Gaucher's Disease Type III . Chronic neuronopathic type. Juvenile and adult cerebral type. Acid betaglucosidase deficiency
Incidence
It is an autosomal recessive condition of variable age of onset. There is no ethnic predisposition.
Clinical Characteristics
In this condition, the clinical features are common to the other 2 types of Gaucher's disease. The age of onset is variable. Hepatosplenomegaly usually precedes neurological abnormality and may be present since birth. Neurological signs develop between six and fifteen years of age and sometimes as late as early adulthood. Neurological abnormalities include ataxia, spastic paraplegia, grand mal and/or complex partial seizures, supranuclear ophthalmoplegia and dementia.
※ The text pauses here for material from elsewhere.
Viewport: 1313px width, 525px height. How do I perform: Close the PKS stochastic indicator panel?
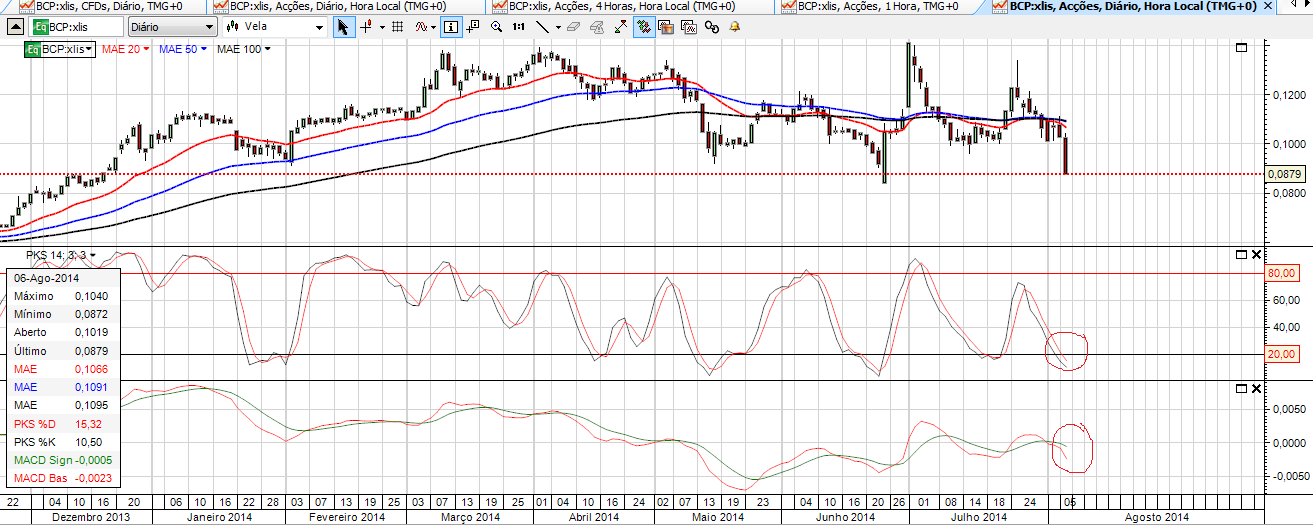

Supranuclear gaze palsy and ocular motor apraxia are characteristics of type III Gaucher's disease. This condition has bone lesions similar to type I. Also occur hypersplenism and seizures. The clinical symptoms are complex but some symptoms and signs are very outstanding such as frequent action myoclonus (polimyoclonus) or tonic clonic seizures and gait abnormalities. The supranuclear palsy of horizontal gaze is present in most cases and is of great diagnostic importance. Generalized extrapyramidal rigidity, trismus and facial grimacing may be observed. Progressive mental deterioration is almost invariable. Gaucher's cells in bone marrow, splenomegaly and increased serum acid phosphatase activity are always present. Typical bone lesions as in Type I Gaucher appear after several years. The progression and severity of the disease is variable. Treatment has been tried with enzyme replacement, organ transplantation and bone marrow transplant (the last one with apparent good result).
Precipitants
no
Provocation Tests
no
Diagnostic Procedures
EB-W, EB-F. Gaucher's cells in bone marrow, splenomegaly and increased serum acid phosphatase activity are always present.